*** Opening MATERIALS PROVIDED ***

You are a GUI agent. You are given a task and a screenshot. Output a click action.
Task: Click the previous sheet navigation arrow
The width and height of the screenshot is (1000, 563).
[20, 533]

*** Closing MATERIALS PROVIDED ***
*** Opening MATERIALS PROVIDED ***

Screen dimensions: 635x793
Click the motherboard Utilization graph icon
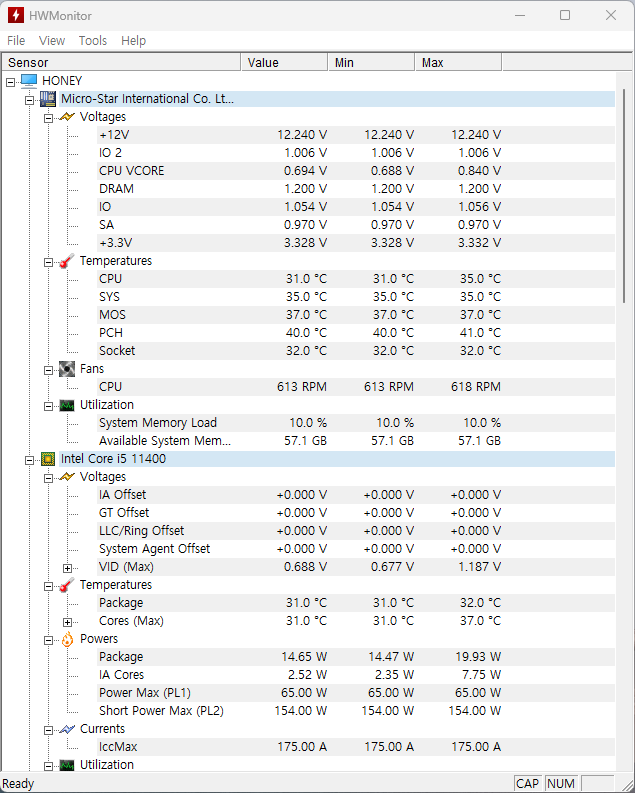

*** Closing MATERIALS PROVIDED ***
*** Opening MATERIALS PROVIDED ***

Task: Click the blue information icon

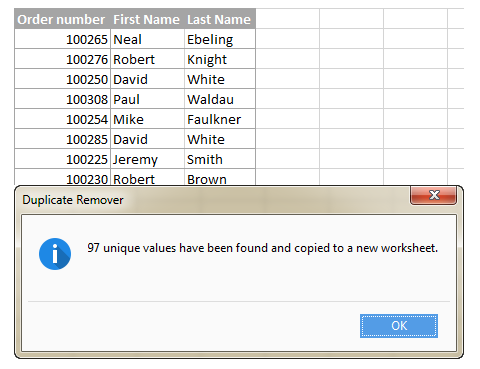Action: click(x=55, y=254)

*** Closing MATERIALS PROVIDED ***

ABOUT THIS EXERCISE: Send back exactly the lines of the listing above starting at the one with "Screen dimensions: 635x793" and ending at the one with "Click the motherboard Utilization graph icon", inclusive, and no others.

SOLVED EXERCISE:
Screen dimensions: 635x793
Click the motherboard Utilization graph icon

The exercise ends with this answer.